- _What is needed_
Wherever the word "accomplish" shows up in the data, report the line it sits in.

- _Records to process_

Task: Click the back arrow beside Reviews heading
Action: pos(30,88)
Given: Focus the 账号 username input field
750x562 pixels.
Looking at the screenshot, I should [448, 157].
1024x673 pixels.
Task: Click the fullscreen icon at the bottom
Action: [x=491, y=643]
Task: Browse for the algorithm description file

==

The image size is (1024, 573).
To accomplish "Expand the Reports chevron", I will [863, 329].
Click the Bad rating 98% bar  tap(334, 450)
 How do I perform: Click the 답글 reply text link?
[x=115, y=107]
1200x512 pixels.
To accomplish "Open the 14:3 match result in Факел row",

--

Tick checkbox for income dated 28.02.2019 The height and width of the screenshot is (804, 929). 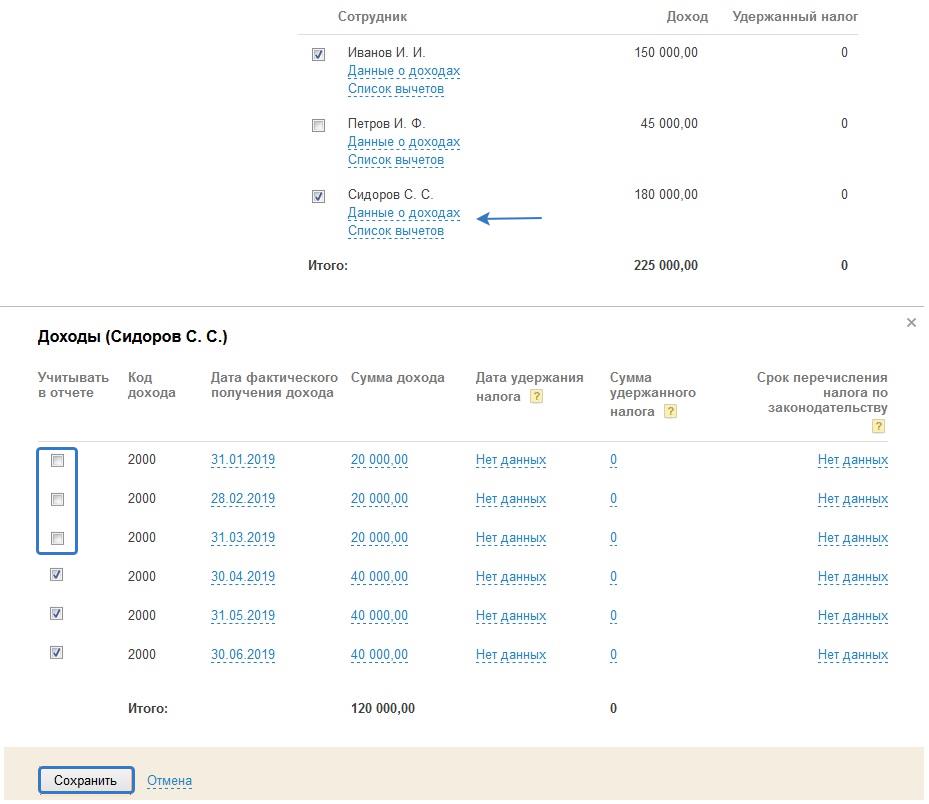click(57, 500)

- _Answer box_
To accomplish "Expand the Reports chevron", I will [863, 329].
To accomplish "Open the 14:3 match result in Факел row",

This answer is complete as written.